» Input for this task:
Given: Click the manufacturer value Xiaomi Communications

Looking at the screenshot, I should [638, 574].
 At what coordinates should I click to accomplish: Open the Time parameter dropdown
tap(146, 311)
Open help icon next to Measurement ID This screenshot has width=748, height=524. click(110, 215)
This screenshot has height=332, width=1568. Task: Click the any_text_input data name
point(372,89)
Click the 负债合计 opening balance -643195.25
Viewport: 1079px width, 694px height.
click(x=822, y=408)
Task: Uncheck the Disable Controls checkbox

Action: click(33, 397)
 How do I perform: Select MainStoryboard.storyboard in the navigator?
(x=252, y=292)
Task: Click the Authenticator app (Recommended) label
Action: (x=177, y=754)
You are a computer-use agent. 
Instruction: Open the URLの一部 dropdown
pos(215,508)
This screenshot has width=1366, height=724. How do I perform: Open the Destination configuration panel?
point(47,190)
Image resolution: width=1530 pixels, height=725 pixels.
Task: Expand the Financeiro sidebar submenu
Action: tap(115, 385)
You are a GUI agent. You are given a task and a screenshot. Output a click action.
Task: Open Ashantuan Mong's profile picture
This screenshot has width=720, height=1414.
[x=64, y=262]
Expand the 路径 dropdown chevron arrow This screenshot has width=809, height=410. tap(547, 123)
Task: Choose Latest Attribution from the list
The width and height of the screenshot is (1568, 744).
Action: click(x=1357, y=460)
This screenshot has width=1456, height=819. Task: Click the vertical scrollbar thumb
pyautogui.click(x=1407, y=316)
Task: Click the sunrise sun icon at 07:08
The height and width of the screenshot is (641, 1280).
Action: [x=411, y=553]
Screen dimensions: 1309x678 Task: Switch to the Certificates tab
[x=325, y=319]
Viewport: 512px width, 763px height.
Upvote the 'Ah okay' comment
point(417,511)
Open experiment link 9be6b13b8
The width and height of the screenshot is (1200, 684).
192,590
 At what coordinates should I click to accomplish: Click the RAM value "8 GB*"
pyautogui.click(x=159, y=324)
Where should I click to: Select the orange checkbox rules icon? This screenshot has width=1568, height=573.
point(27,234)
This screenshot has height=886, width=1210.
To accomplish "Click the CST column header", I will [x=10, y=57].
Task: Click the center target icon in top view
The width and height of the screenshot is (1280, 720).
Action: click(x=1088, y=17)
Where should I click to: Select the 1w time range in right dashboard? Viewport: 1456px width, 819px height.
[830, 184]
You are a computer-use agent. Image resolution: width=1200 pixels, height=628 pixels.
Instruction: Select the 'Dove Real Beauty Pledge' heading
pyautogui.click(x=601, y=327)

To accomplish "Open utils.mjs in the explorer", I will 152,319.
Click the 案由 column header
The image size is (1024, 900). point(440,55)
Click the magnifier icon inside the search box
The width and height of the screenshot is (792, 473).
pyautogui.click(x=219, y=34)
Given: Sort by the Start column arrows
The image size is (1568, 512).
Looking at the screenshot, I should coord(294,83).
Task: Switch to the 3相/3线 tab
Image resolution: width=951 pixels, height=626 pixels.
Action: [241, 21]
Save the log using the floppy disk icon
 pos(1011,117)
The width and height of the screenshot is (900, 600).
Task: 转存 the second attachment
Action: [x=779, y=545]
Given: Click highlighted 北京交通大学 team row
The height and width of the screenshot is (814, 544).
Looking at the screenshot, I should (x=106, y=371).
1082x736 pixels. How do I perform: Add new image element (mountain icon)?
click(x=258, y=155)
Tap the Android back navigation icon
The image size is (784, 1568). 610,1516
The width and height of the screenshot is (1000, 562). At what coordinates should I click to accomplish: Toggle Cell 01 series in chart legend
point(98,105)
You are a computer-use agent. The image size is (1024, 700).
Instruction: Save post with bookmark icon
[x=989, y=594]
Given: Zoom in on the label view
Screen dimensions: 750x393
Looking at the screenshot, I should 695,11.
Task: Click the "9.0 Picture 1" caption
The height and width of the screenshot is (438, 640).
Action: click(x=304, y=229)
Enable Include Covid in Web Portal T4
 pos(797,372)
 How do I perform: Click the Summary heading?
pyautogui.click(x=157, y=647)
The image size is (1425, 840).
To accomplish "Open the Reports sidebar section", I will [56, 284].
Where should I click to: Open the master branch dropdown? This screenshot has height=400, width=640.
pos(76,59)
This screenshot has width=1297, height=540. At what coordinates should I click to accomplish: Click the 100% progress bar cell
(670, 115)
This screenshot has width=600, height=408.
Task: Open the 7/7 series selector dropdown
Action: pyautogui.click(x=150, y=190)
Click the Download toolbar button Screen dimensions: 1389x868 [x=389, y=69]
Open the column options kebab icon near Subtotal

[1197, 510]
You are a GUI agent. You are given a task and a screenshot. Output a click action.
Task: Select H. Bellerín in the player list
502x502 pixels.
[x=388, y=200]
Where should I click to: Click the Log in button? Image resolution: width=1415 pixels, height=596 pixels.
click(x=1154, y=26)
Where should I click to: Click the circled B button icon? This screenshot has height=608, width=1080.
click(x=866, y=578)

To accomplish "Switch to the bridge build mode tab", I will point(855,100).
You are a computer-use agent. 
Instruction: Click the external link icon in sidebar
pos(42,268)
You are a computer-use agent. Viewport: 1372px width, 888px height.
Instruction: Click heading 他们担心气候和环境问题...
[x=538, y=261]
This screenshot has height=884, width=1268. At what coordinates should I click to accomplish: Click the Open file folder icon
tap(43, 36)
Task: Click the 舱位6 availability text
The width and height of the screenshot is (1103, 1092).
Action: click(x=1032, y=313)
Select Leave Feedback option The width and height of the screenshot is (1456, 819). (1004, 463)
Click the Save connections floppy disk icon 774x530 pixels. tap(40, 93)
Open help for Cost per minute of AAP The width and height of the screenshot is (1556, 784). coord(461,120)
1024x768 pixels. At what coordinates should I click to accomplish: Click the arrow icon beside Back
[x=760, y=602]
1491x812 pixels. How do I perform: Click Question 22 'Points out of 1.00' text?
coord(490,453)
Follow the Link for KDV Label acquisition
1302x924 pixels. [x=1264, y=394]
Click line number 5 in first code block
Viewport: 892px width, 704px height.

» Exercise prompt:
Please copy out all of the data above, line for line, without changing anything.

» Response to the task:
Given: Click the manufacturer value Xiaomi Communications

Looking at the screenshot, I should [638, 574].
 At what coordinates should I click to accomplish: Open the Time parameter dropdown
tap(146, 311)
Open help icon next to Measurement ID This screenshot has width=748, height=524. click(110, 215)
This screenshot has height=332, width=1568. Task: Click the any_text_input data name
point(372,89)
Click the 负债合计 opening balance -643195.25
Viewport: 1079px width, 694px height.
click(x=822, y=408)
Task: Uncheck the Disable Controls checkbox

Action: click(33, 397)
 How do I perform: Select MainStoryboard.storyboard in the navigator?
(x=252, y=292)
Task: Click the Authenticator app (Recommended) label
Action: (x=177, y=754)
You are a computer-use agent. 
Instruction: Open the URLの一部 dropdown
pos(215,508)
This screenshot has width=1366, height=724. How do I perform: Open the Destination configuration panel?
point(47,190)
Image resolution: width=1530 pixels, height=725 pixels.
Task: Expand the Financeiro sidebar submenu
Action: tap(115, 385)
You are a GUI agent. You are given a task and a screenshot. Output a click action.
Task: Open Ashantuan Mong's profile picture
This screenshot has width=720, height=1414.
[x=64, y=262]
Expand the 路径 dropdown chevron arrow This screenshot has width=809, height=410. tap(547, 123)
Task: Choose Latest Attribution from the list
The width and height of the screenshot is (1568, 744).
Action: click(x=1357, y=460)
This screenshot has width=1456, height=819. Task: Click the vertical scrollbar thumb
pyautogui.click(x=1407, y=316)
Task: Click the sunrise sun icon at 07:08
The height and width of the screenshot is (641, 1280).
Action: [x=411, y=553]
Screen dimensions: 1309x678 Task: Switch to the Certificates tab
[x=325, y=319]
Viewport: 512px width, 763px height.
Upvote the 'Ah okay' comment
point(417,511)
Open experiment link 9be6b13b8
The width and height of the screenshot is (1200, 684).
192,590
 At what coordinates should I click to accomplish: Click the RAM value "8 GB*"
pyautogui.click(x=159, y=324)
Where should I click to: Select the orange checkbox rules icon? This screenshot has width=1568, height=573.
point(27,234)
This screenshot has height=886, width=1210.
To accomplish "Click the CST column header", I will [x=10, y=57].
Task: Click the center target icon in top view
The width and height of the screenshot is (1280, 720).
Action: click(x=1088, y=17)
Where should I click to: Select the 1w time range in right dashboard? Viewport: 1456px width, 819px height.
[830, 184]
You are a computer-use agent. Image resolution: width=1200 pixels, height=628 pixels.
Instruction: Select the 'Dove Real Beauty Pledge' heading
pyautogui.click(x=601, y=327)

To accomplish "Open utils.mjs in the explorer", I will 152,319.
Click the 案由 column header
The image size is (1024, 900). point(440,55)
Click the magnifier icon inside the search box
The width and height of the screenshot is (792, 473).
pyautogui.click(x=219, y=34)
Given: Sort by the Start column arrows
The image size is (1568, 512).
Looking at the screenshot, I should coord(294,83).
Task: Switch to the 3相/3线 tab
Image resolution: width=951 pixels, height=626 pixels.
Action: [241, 21]
Save the log using the floppy disk icon
 pos(1011,117)
The width and height of the screenshot is (900, 600).
Task: 转存 the second attachment
Action: [x=779, y=545]
Given: Click highlighted 北京交通大学 team row
The height and width of the screenshot is (814, 544).
Looking at the screenshot, I should (x=106, y=371).
1082x736 pixels. How do I perform: Add new image element (mountain icon)?
click(x=258, y=155)
Tap the Android back navigation icon
The image size is (784, 1568). 610,1516
The width and height of the screenshot is (1000, 562). At what coordinates should I click to accomplish: Toggle Cell 01 series in chart legend
point(98,105)
You are a computer-use agent. The image size is (1024, 700).
Instruction: Save post with bookmark icon
[x=989, y=594]
Given: Zoom in on the label view
Screen dimensions: 750x393
Looking at the screenshot, I should 695,11.
Task: Click the "9.0 Picture 1" caption
The height and width of the screenshot is (438, 640).
Action: click(x=304, y=229)
Enable Include Covid in Web Portal T4
 pos(797,372)
 How do I perform: Click the Summary heading?
pyautogui.click(x=157, y=647)
The image size is (1425, 840).
To accomplish "Open the Reports sidebar section", I will [56, 284].
Where should I click to: Open the master branch dropdown? This screenshot has height=400, width=640.
pos(76,59)
This screenshot has width=1297, height=540. At what coordinates should I click to accomplish: Click the 100% progress bar cell
(670, 115)
This screenshot has width=600, height=408.
Task: Open the 7/7 series selector dropdown
Action: pyautogui.click(x=150, y=190)
Click the Download toolbar button Screen dimensions: 1389x868 [x=389, y=69]
Open the column options kebab icon near Subtotal

[1197, 510]
You are a GUI agent. You are given a task and a screenshot. Output a click action.
Task: Select H. Bellerín in the player list
502x502 pixels.
[x=388, y=200]
Where should I click to: Click the Log in button? Image resolution: width=1415 pixels, height=596 pixels.
click(x=1154, y=26)
Where should I click to: Click the circled B button icon? This screenshot has height=608, width=1080.
click(x=866, y=578)

To accomplish "Switch to the bridge build mode tab", I will point(855,100).
You are a computer-use agent. 
Instruction: Click the external link icon in sidebar
pos(42,268)
You are a computer-use agent. Viewport: 1372px width, 888px height.
Instruction: Click heading 他们担心气候和环境问题...
[x=538, y=261]
This screenshot has height=884, width=1268. At what coordinates should I click to accomplish: Click the Open file folder icon
tap(43, 36)
Task: Click the 舱位6 availability text
The width and height of the screenshot is (1103, 1092).
Action: click(x=1032, y=313)
Select Leave Feedback option The width and height of the screenshot is (1456, 819). (1004, 463)
Click the Save connections floppy disk icon 774x530 pixels. tap(40, 93)
Open help for Cost per minute of AAP The width and height of the screenshot is (1556, 784). coord(461,120)
1024x768 pixels. At what coordinates should I click to accomplish: Click the arrow icon beside Back
[x=760, y=602]
1491x812 pixels. How do I perform: Click Question 22 'Points out of 1.00' text?
coord(490,453)
Follow the Link for KDV Label acquisition
1302x924 pixels. [x=1264, y=394]
Click line number 5 in first code block
Viewport: 892px width, 704px height.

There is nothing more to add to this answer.